Elise Bernard : Docteur en droit public, enseignante à Sciences-Po Aix et à l'ESSEC, décrypte chaque lundi sur euradio les traductions concrètes, dans notre actualité et notre quotidien, de ce grand principe fondamental européen qu’est l’État de droit. Ses analyses sont publiées sur la page Europe Info Hebdo.
L’Etat
de droit européen c’est une société inclusive donc qui admet des
droits au plus grand nombre. C’est en ce sens que l’on peut
comprendre la légalisation du mariage pour tous en Grèce le 15
février 2024?
Tout à fait Laurence! Je précise même : mariage pour tous et droit à l’adoption pour tous les couples.

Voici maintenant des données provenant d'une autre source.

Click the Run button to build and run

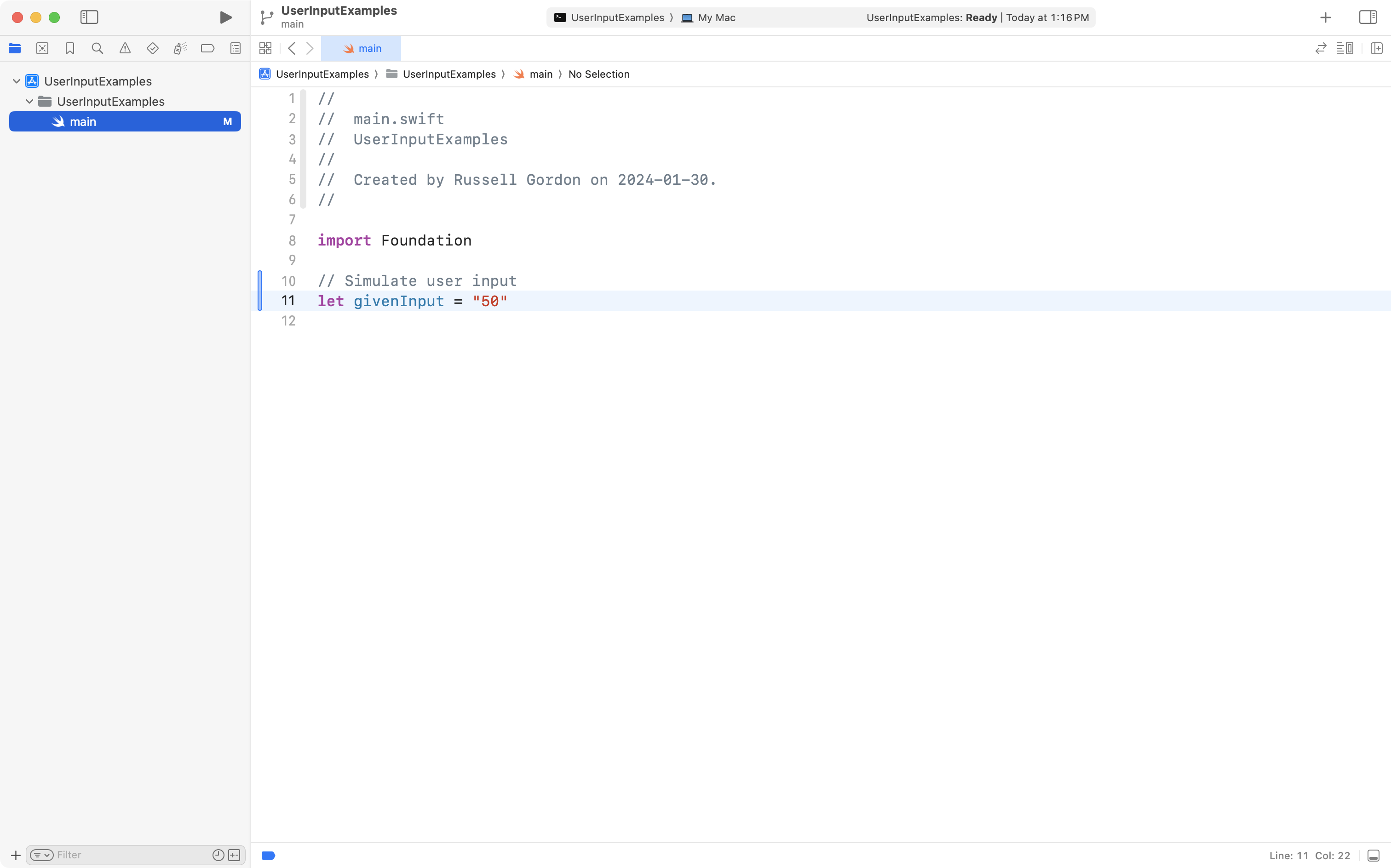pyautogui.click(x=225, y=17)
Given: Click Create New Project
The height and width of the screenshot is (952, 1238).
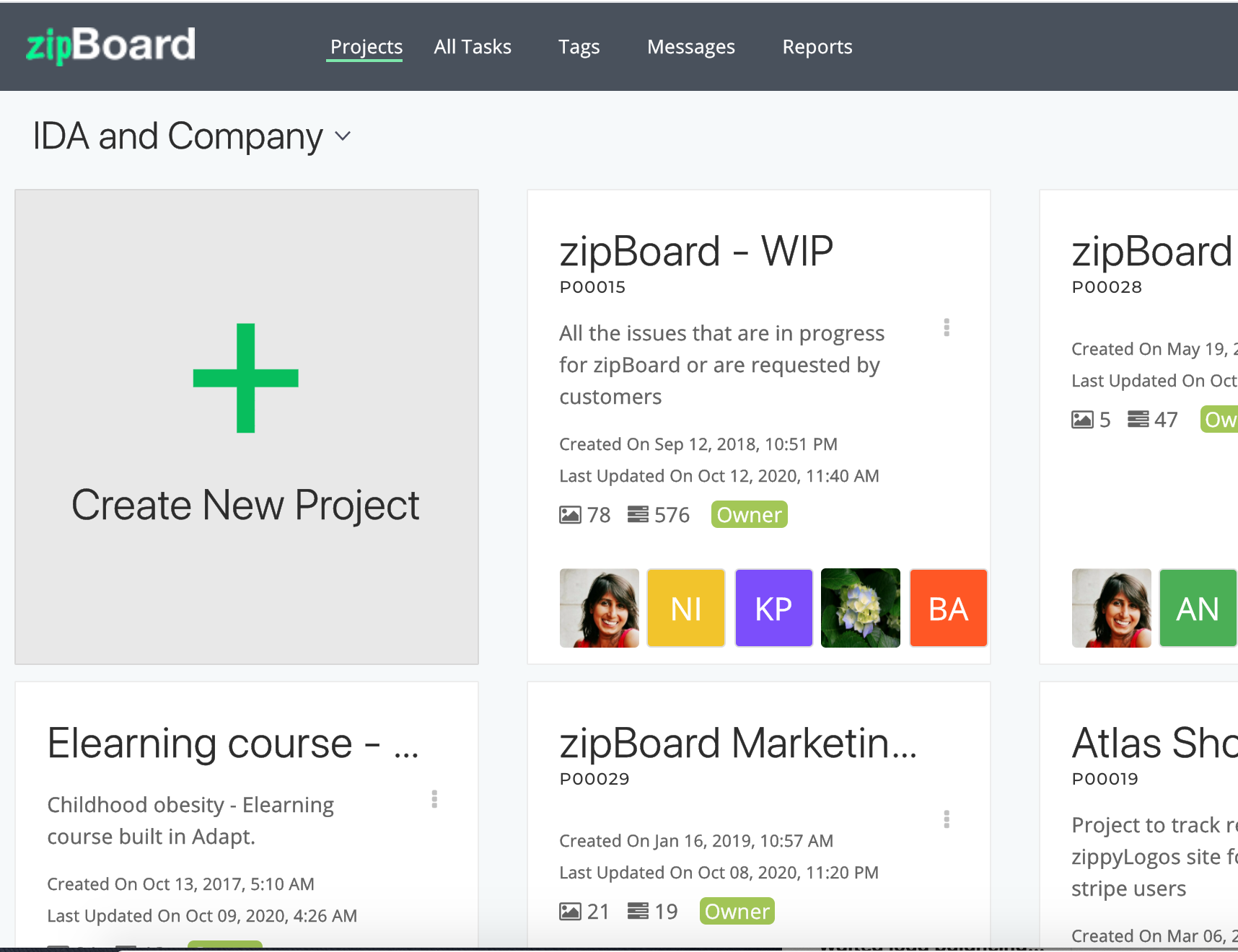Looking at the screenshot, I should pos(246,426).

C’est étonnant de la part de « Nouvelle Démocratie » le parti plutôt conservateur qui est au pouvoir.
A priori oui, surtout que c’est lePremier ministre Kyriakos Mitsotakis qui a porté la réforme, qu’il a fait adopter au Parlement et dans son discours, il dit porter un tournant pour les droits humains en Grèce.

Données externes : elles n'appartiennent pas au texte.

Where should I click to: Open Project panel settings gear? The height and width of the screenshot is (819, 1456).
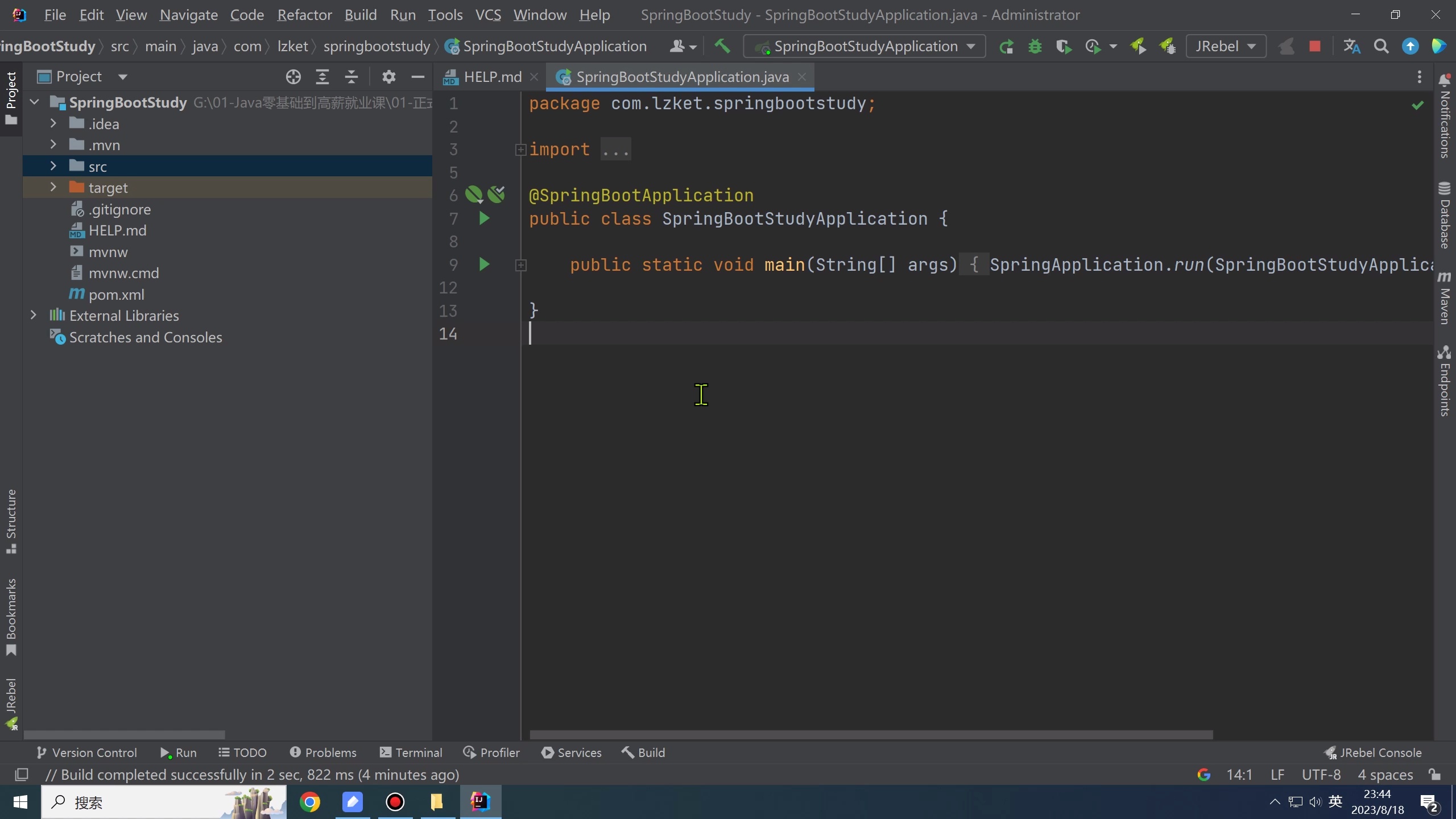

Malgré les désaccords de l’Eglise orthodoxe?
Absolument. L’archevêque d’Athène l’accuse de vouloir corrompre la cohésion sociale du pays. Mais on dirait que Mitsotakis lui y voit une opportunité de cohésion sociale.
C’est vrai, on l’a vu plusieurs fois, il ne s’est pas présenté ces dernières années comme un fervent défenseur d’un Etat de droit exigeant.

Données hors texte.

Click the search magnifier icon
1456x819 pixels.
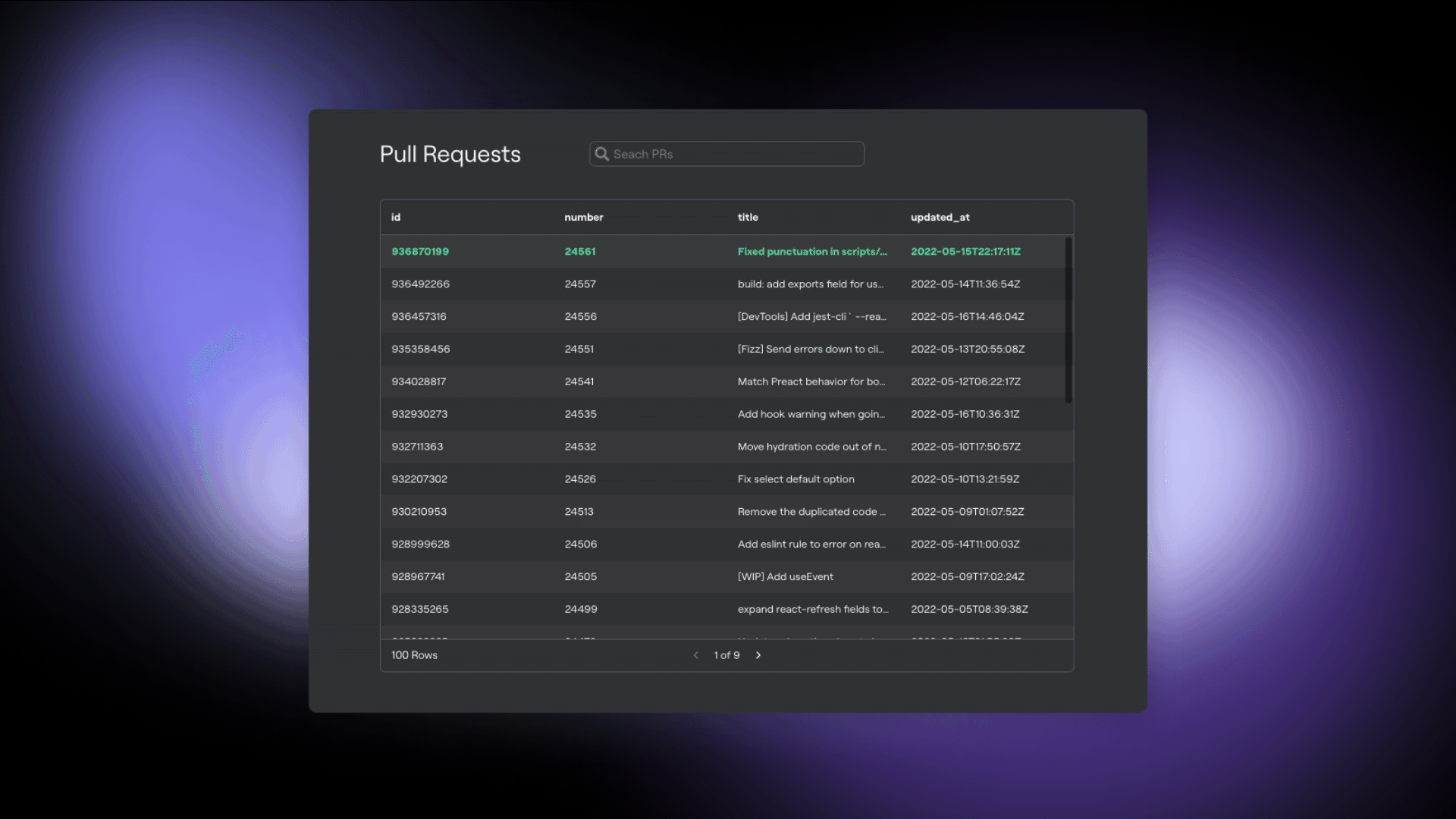[601, 154]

Oui peut être que cette avancée est une solution pour adoucir son image. Mais la vie en société et ses évolutions sont ainsi faites : on perd d’un côté, on gagne de l’autre, on lâche du lest. En ce qui me concerne, je retiens essentiellement une chose : il s’agit du premier pays de culture chrétienne orthodoxe à légaliser le mariage pour tous.
Ca c’est un signal sérieux pour les Balkans.
Oui et la Russie aussi. L’Estonie aussi en janvier est devenu le premier État de l’ex-Union soviétique à reconnaître le mariage pour tous dans sa législation.
Ce sont les circonstances, la guerre des valeurs qui font évoluer les législations?
Oui ça me semble évident, avec une évolution socio-culturelle convergente liée à la libération de la parole, à la “normalisation” de certaines situations.
Mais on parle bien quand même d’une extension de la garantie des droits au sein de l’UE ? Oui, mais elle n’est pas récente non plus!La Cour européenne des droits de l’Homme condamne comme une inégalité le traitement différencié entre les couples homosexuels et hétérosexuels depuis presque 20 ans. Le Parlement européen avait demandé, il y a plus de 20 ans, aux États membres d’abolir les discriminations contre les homosexuels « notamment en matière de droit au mariage et d’adoption d’enfants ». Cette discrimination, en droit, n’a jamais vraimentpu se justifier, à part des blocages liées à des paniques morales.
Entretien réalisé par Laurence Aubron.